How the Component Service communicates securely with Squiz Content Management Service

The Component Service communicates with Squiz Content Management Service through the Content API service. The Content API offers a read-only interface (the "R" in the CRUD data operations of an API) into a Squiz Content Management Service instance’s asset tree.

Information flow

The basic information flow is summarised in the following broad steps:

  1. Content input by the content editors is called by the Component Service through the Content API.

  2. The Component Service evaluates the content in the request.

  3. For content like link and image references that must be resolved:

    1. Asset ID references are loaded through the Content API.

    2. The references are then resolved to JSON data.

    3. The JSON data is made available in the code to render the content in the Components on your site.

  4. For content that does not need to be resolved (for example, plain text), the content is passed through to the Component in JSON format with resolved content.

This information allows the rich asset-based data stored in Squiz Content Management Service to be reused in a standardized exchange format between Component Service instances. For example, a developer might request an image record with URLs, multiple variations, captions and alt text, and use a handlebars template to render their particular format of HTML for the component.

What access control measures can I use?

You can control how the Component Service accesses Squiz Content Management Service using these methods:

Access configuration examples

The Content API token is designed to give you the correct amount of access to the sites for which you want to resolve content. You can either use an existing user, for example the Public User, or you can create a specific user and grant it the relevant permissions.

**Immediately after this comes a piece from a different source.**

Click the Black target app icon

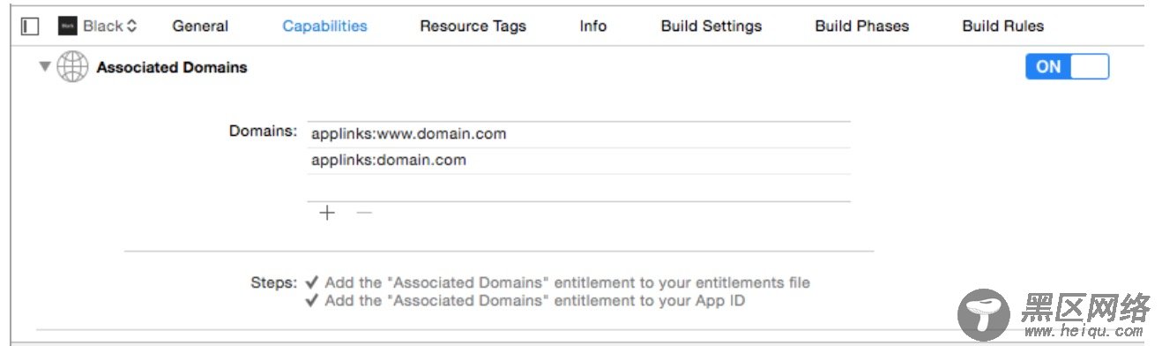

For sites using that API identifier, editors will now be able to reference assets from either site - and cross-link pages, images, and other assets between those sites, but will not be able to reference content elsewhere in your system.

To grant common read access to pages and images from two sites on the one Squiz Content Management Service instance:

  1. Set up a single user with a meaningful name, such as Content API User - Site A and B.

  2. Grant the user the appropriate permissions to both sites.

  3. Configure the root node settings on the Content API token screen to limit its access to the relevant parts of those sites.

To grant read access to pages and images from separate sites on the same Squiz Content Management Service instance:

  1. Set up a single user named Content API User - SiteA.

  2. Set up another user named Content API User - SiteB.

  3. Add the users to any groups so they inherit the correct permissions schemes.

  4. Create two Content API tokens that are scoped to each site.

  5. Configure the root node and user access permissons for each token.